# Another Tonelab clip (lead tone)



## Milkman (Feb 2, 2006)

Here's an exerpt from our performance at The Brig for the Port Dover Friday the 13th show.

Those of you who gig, intend to gig or have gigged may find it amusing to note the transition from sitting at the piano to standing with the guitar and back again. It looks pretty straight forward, but one little fumble and it's a trainwreck.

Let me know what you think.

http://www.youtube.com/watch?v=r5ioASzuUj0


----------



## SCREEM (Feb 2, 2006)

you pulled it off nicely, fumbles on stage are a nightmare things can go south so fast with everyone looking a each other with that "whats wrong" looks on their faces, during recovery

Nice lead and Tone Mike, the vid's sound recording is very good as well:food-smiley-004:


----------



## Milkman (Feb 2, 2006)

SCREEM said:


> you pulled it off nicely, fumbles on stage are a nightmare things can go south so fast with everyone looking a each other with that "whats wrong" looks on their faces, during recovery
> 
> Nice lead and Tone Mike, the vid's sound recording is very good as well:food-smiley-004:


Thanks Screem,

As you correctly noted, fumbles in a situation like that can lead to embarrasing results and can ruin a performance. It's just another element of performance that should be considered in my opinion.

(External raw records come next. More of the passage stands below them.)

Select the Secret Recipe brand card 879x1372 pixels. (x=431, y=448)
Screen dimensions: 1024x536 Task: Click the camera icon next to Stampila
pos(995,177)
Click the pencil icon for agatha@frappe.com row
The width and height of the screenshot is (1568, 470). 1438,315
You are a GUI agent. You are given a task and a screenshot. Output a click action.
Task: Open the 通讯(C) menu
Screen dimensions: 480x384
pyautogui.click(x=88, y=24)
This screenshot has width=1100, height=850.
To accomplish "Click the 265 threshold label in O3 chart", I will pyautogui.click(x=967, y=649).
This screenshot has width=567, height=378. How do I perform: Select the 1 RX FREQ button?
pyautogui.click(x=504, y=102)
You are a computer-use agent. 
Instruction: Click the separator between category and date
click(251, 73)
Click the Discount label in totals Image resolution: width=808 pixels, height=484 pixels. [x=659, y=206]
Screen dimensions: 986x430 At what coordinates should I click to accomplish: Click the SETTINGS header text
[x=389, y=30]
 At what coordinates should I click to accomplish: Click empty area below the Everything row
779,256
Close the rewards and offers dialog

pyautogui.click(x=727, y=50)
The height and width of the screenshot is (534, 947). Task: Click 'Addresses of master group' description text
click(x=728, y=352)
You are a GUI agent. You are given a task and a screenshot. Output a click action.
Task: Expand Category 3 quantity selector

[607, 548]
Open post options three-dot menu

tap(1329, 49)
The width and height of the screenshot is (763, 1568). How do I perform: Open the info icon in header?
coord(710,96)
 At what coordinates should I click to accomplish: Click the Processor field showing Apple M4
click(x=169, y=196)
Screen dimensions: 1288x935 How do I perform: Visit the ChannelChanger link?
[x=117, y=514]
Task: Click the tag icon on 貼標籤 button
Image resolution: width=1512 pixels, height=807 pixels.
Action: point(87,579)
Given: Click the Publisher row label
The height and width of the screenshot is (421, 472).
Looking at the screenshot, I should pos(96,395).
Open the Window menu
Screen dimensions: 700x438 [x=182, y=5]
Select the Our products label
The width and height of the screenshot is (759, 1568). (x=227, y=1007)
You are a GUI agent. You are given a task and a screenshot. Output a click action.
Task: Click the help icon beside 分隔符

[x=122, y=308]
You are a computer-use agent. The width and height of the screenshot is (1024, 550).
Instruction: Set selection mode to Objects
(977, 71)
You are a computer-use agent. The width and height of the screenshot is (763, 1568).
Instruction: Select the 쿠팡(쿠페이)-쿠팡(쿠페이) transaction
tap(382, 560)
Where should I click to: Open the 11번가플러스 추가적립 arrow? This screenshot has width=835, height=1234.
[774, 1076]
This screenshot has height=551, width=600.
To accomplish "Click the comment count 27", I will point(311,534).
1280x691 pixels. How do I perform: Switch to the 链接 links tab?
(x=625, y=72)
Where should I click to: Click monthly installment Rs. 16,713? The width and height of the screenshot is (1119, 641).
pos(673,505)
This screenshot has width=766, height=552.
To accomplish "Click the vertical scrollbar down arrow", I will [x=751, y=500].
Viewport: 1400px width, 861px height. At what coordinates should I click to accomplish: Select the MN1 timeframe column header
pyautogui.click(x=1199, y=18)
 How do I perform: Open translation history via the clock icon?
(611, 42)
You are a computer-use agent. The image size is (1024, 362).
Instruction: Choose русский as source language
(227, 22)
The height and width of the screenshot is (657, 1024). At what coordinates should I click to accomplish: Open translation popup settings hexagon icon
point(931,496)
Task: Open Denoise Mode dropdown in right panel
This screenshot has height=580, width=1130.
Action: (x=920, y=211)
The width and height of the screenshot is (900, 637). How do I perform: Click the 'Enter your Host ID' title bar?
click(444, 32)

A good show is the cumulative result of a thousand details.


----------



## bagpipe (Sep 19, 2006)

Good co-ordination, and nice playing, there Milkman. If you could also throw in a tap dance I'd be *really* impressed! :banana: You also smile and look confident when playing the guitar solo. Thats something I struggle with - I'm always so focused on "not screwing up" that I dont look like I'm "connecting" with the audience. Good job.


----------



## Milkman (Feb 2, 2006)

bagpipe said:


> Good co-ordination, and nice playing, there Milkman. If you could also throw in a tap dance I'd be *really* impressed! :banana: You also smile and look confident when playing the guitar solo. Thats something I struggle with - I'm always so focused on "not screwing up" that I dont look like I'm "connecting" with the audience. Good job.



Thanks man. I think few people realize how many balls you have to keep in the air when you're playing and singing at the same time. I'll probably have it nailed just in time to retire, LOL.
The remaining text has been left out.